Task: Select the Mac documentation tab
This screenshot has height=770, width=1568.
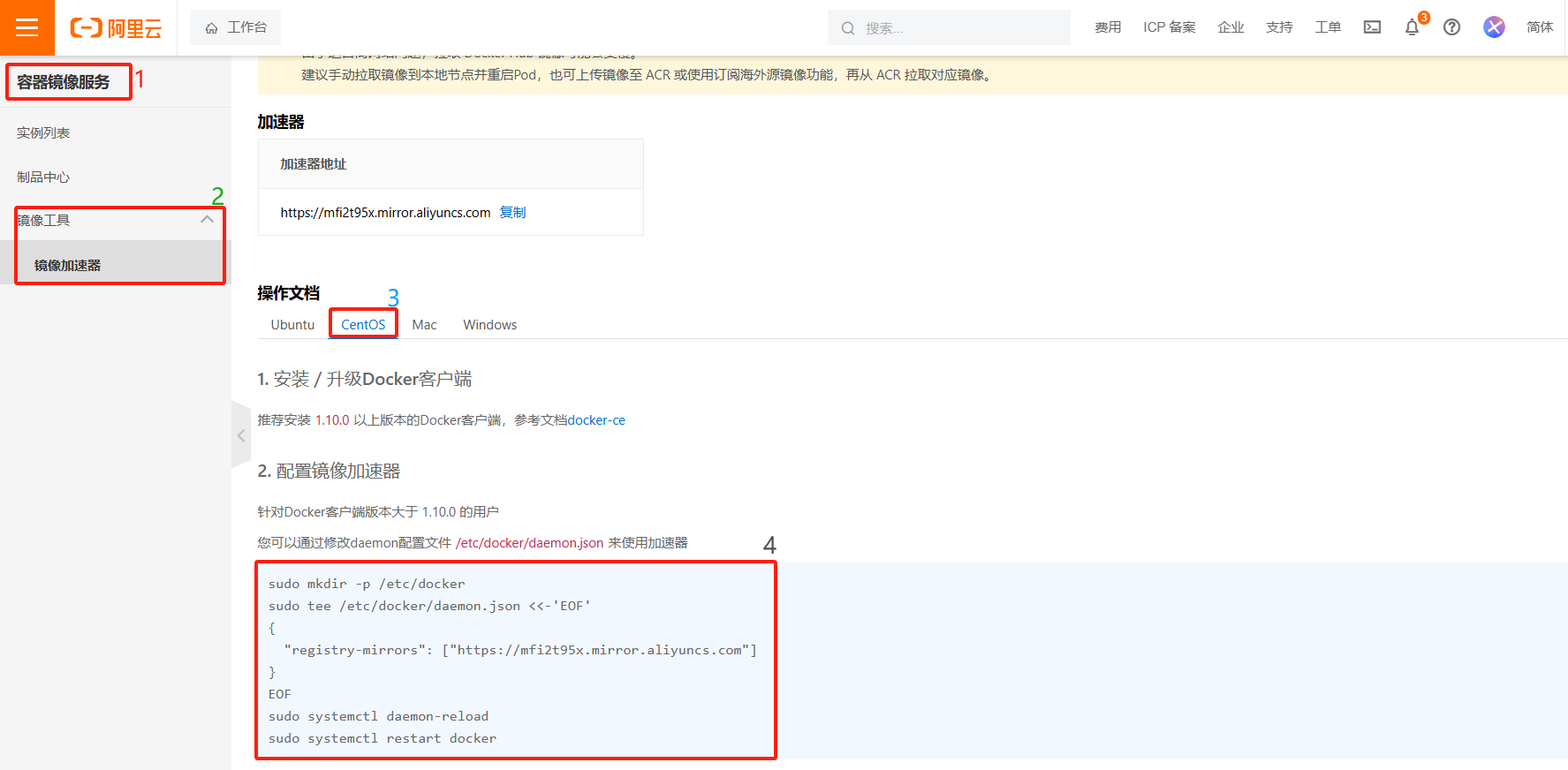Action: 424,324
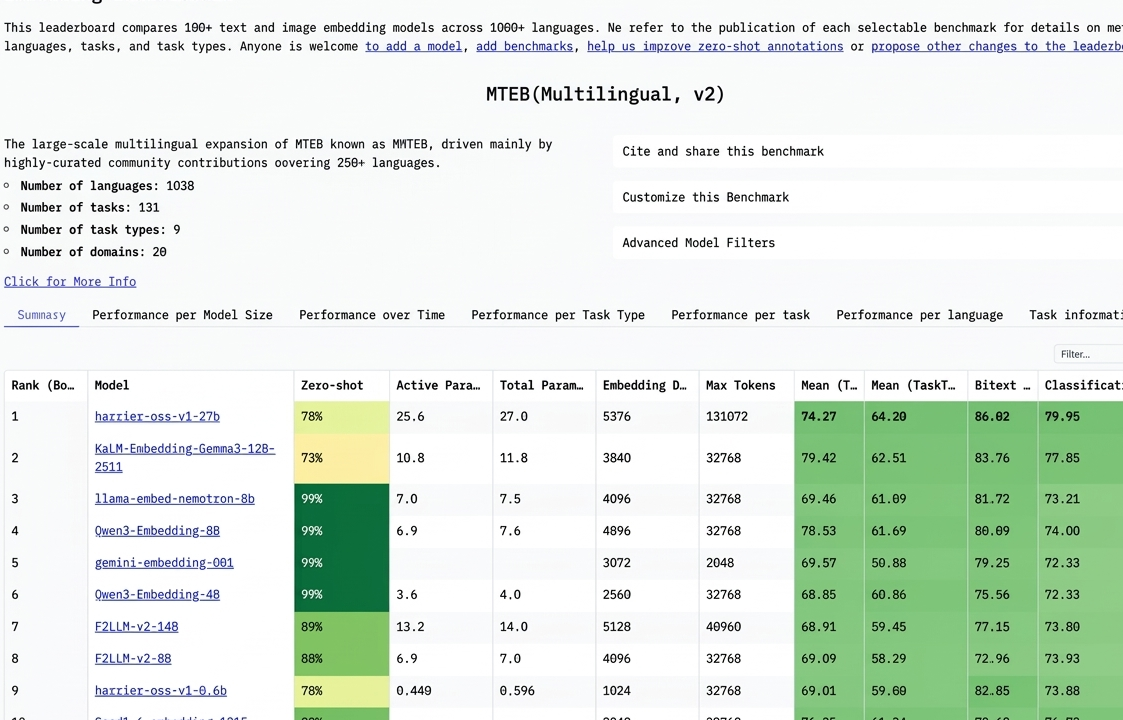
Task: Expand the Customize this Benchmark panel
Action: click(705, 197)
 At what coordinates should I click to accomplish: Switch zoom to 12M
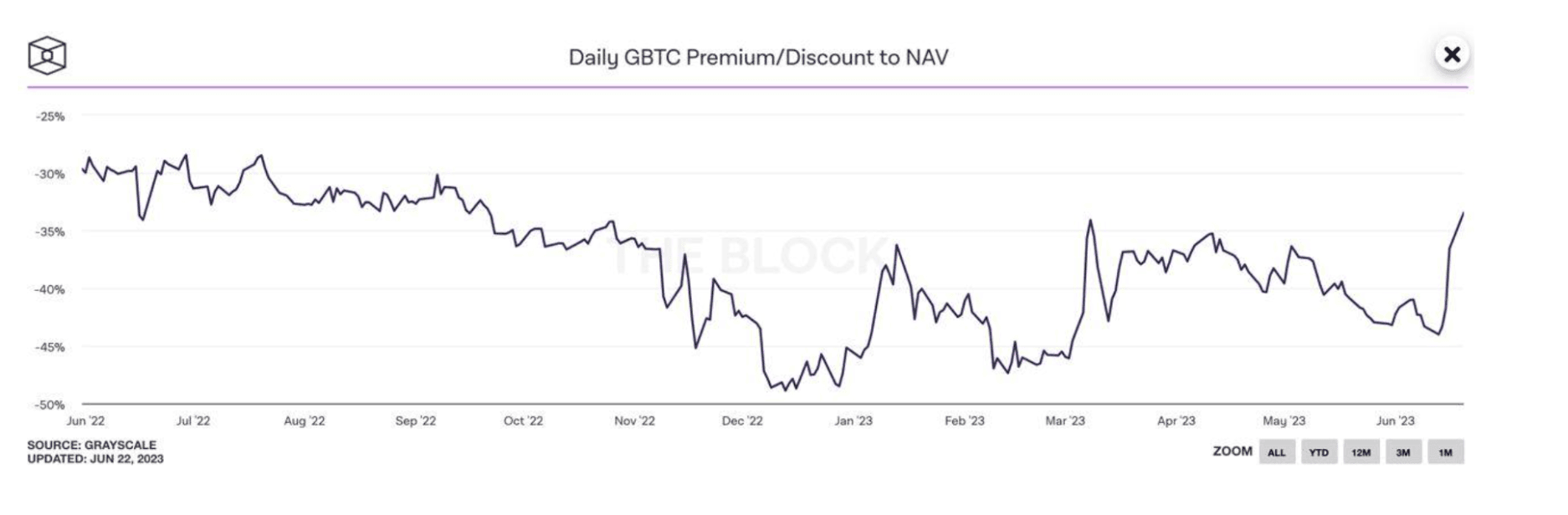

---

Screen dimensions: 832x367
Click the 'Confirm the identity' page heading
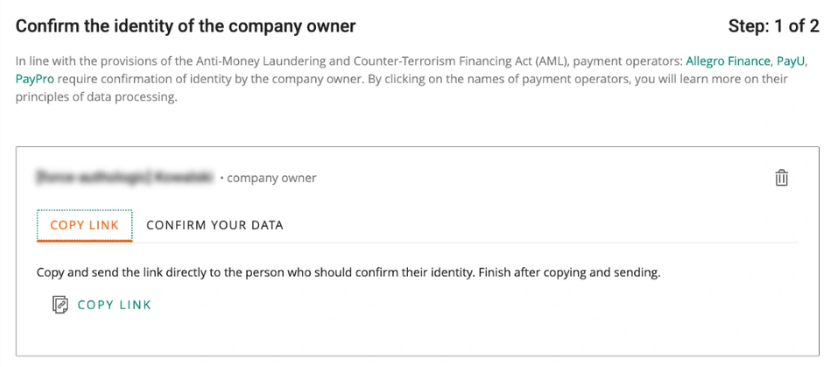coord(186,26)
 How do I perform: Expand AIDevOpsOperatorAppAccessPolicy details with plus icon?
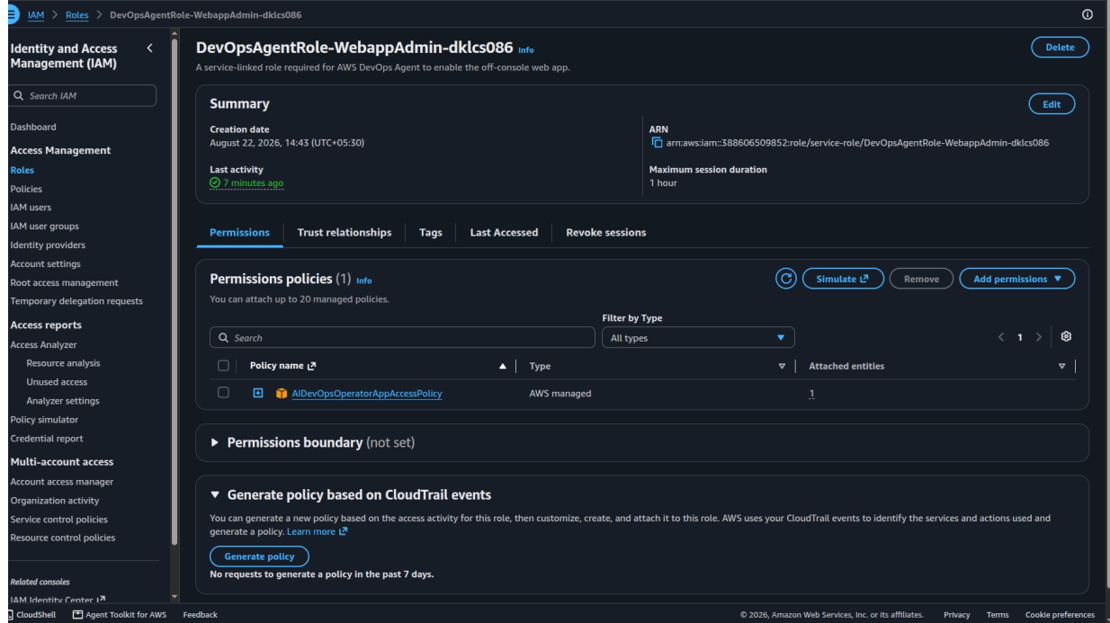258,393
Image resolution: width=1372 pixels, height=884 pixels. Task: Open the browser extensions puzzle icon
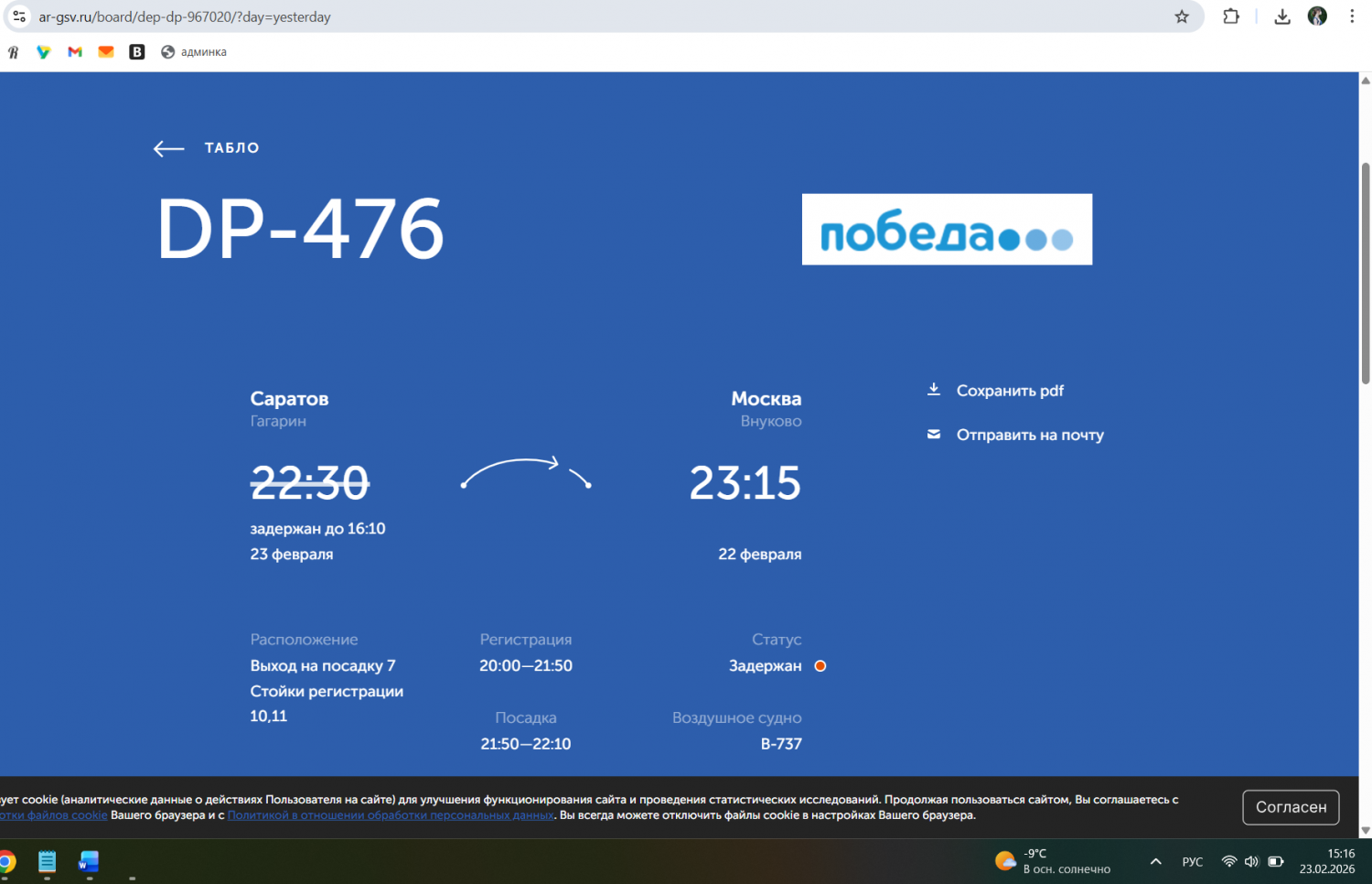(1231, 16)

• Exercise details
A word-for-word reproduction is needed of the lines above from the line containing "Task: Select the Mac documentation tab" through the line containing "At what coordinates", with both ends kept and no pictures.

• Answer section
Task: Select the Mac documentation tab
This screenshot has height=770, width=1568.
Action: 424,324
Task: Expand the Customize this Benchmark panel
Action: click(705, 197)
 At what coordinates should I click to accomplish: Switch zoom to 12M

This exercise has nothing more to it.